Jones Austin graduated from Rutgers University, and a Juris Doctor degree from Fordham University School of Law, graduating in 1993. She earned a Master's in Management and Policy at New York University's Robert F. Wagner Graduate School of Public Service, graduating in 1997.

== Career ==
Jones Austin is CEO of the Federation of Protestant Welfare Agencies (FPWA), an anti-poverty, policy and advocacy organization. Prior to joining FPWA, Jones Austin served as Senior Vice President of the United Way of New York City; the City of New York’s first Family Services Coordinator; Deputy Commissioner for the NYC Administration for Children’s Services; Civil Rights Deputy Bureau Chief for Attorney General Eliot Spitzer; and Vice President for LearnNow/Edison Schools, Inc.

Jones Austin chairs the NYC Racial Justice Commission.
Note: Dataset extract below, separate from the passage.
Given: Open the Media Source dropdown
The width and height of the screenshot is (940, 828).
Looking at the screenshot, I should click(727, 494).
She has chaired the Mayoral Transition for Bill de Blasio, the NYC Procurement Policy Board, the NYC Board of Correction, where she presided over the promulgation of rules to end solitary confinement; the NYS Supermarket Commission; and the Community Engagement for Brooklyn District Attorney Gonzalez’s Justice 2020 Initiative. She was a lead advisor for the NYPD Reform and Reinvention Collaborative.  She serves as Vice Chair of the Board of National Action Network; member of the Feerick Center for Social Justice Advisory Board; member of the Center for Law, Brain and Behavior Advisory Board at Harvard University; and member of the COVID-19 “Roll Up Your Sleeves” Task Force created to ensure vaccine information and equitable access in Black and Brown communities. She was the scholar in residence at Nyack College and Alliance Theological Seminary Center for Racial Reconciliation (CRR) from 2020 to 2022.
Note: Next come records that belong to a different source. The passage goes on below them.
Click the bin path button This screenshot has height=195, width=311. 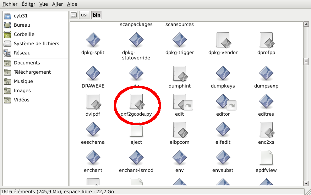(96, 15)
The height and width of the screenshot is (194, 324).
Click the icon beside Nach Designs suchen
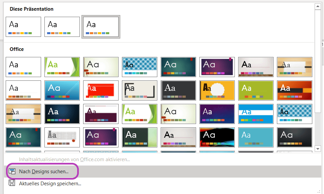pos(12,172)
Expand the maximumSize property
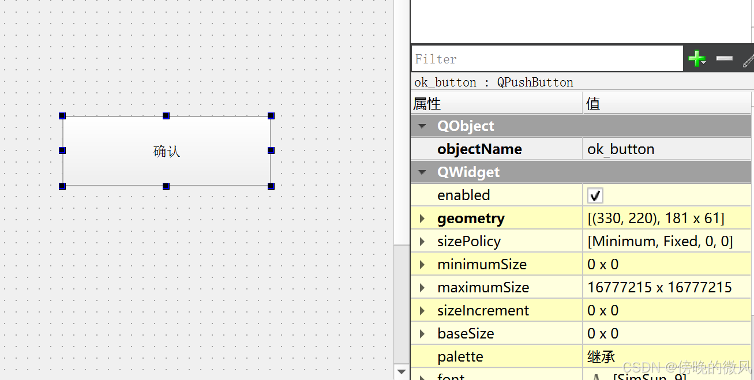This screenshot has width=754, height=380. [422, 287]
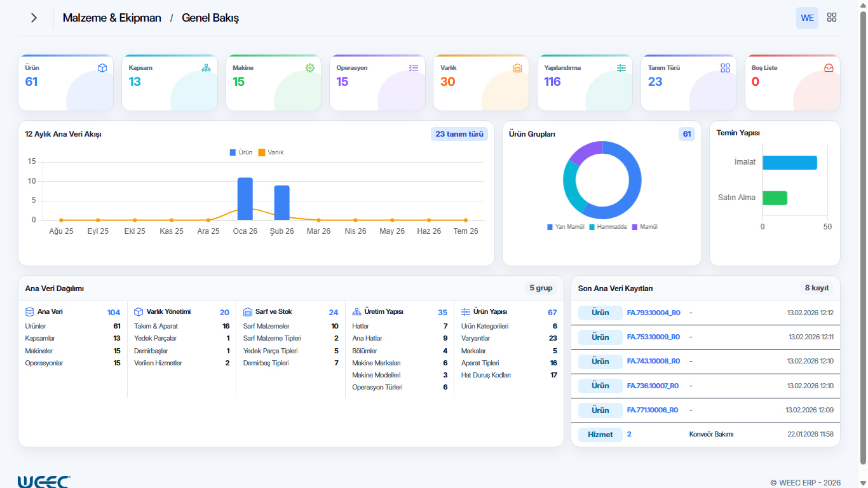Click the checklist icon on Operasyon card
This screenshot has height=488, width=868.
point(414,68)
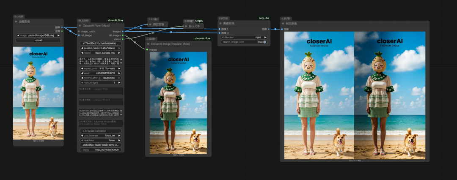Change the aspect_ratio 9:16 (Portrait) selector

101,68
Jones Austin co-hosts WBLS’ “Open Line”, guest hosts weekly the nationally syndicated radio program, “Keep’n It Real with Rev. Al Sharpton”, and has appeared on the cable show, “Brooklyn Savvy”. She is a returning guest and contributor on the “Karen Hunter Show”.
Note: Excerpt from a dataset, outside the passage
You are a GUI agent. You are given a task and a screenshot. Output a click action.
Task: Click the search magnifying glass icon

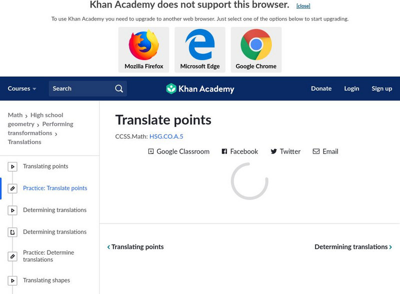click(119, 89)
Jones Austin is the author of Consider It Pure Joy, the account of her year-long battle with a sudden, life threatening illness. She is the editor of God in The Ghetto: A Prophetic Word Revisited, the re-release of her father, William Augustus Jones Jr.’s work deconstructing the “system” of racism, capitalism and militarism.

==Personal life==
Jones Austin is married to Shawn V. Austin, an insurance executive. They have two children together, daughter Kennedy (born 1997) and son Channing (born 2001).

In 2009 Jones Austin was diagnosed with leukemia and given no chance of survival without a bone marrow transplant. Unable to find a match in the National Marrow Donor Registry, she and her husband marshaled their network, and were able to add 13,000 potential donors of color to the National Marrow Donor Program registry in 13 weeks. She never got a donor, but she discovered that a cord blood transplant using the stem cells from 2 African-American male babies’ umbilical cords was a viable alternative, and she was successfully transplanted in 2010.

Jones Austin and her family attend Bethany Baptist Church, in Bedford–Stuyvesant, Brooklyn, where her father was minister for 43 years.

Her memoir "Consider It Pure Joy", chronicling her search for a bone marrow donor, was published in 2018.

==Awards==
In 2016, the Robert F. Wagner Graduate School of Public Service at New York University gave Jones Austin the Martin Luther King Jr. Humanitarian Award, for her ongoing work in social advocacy.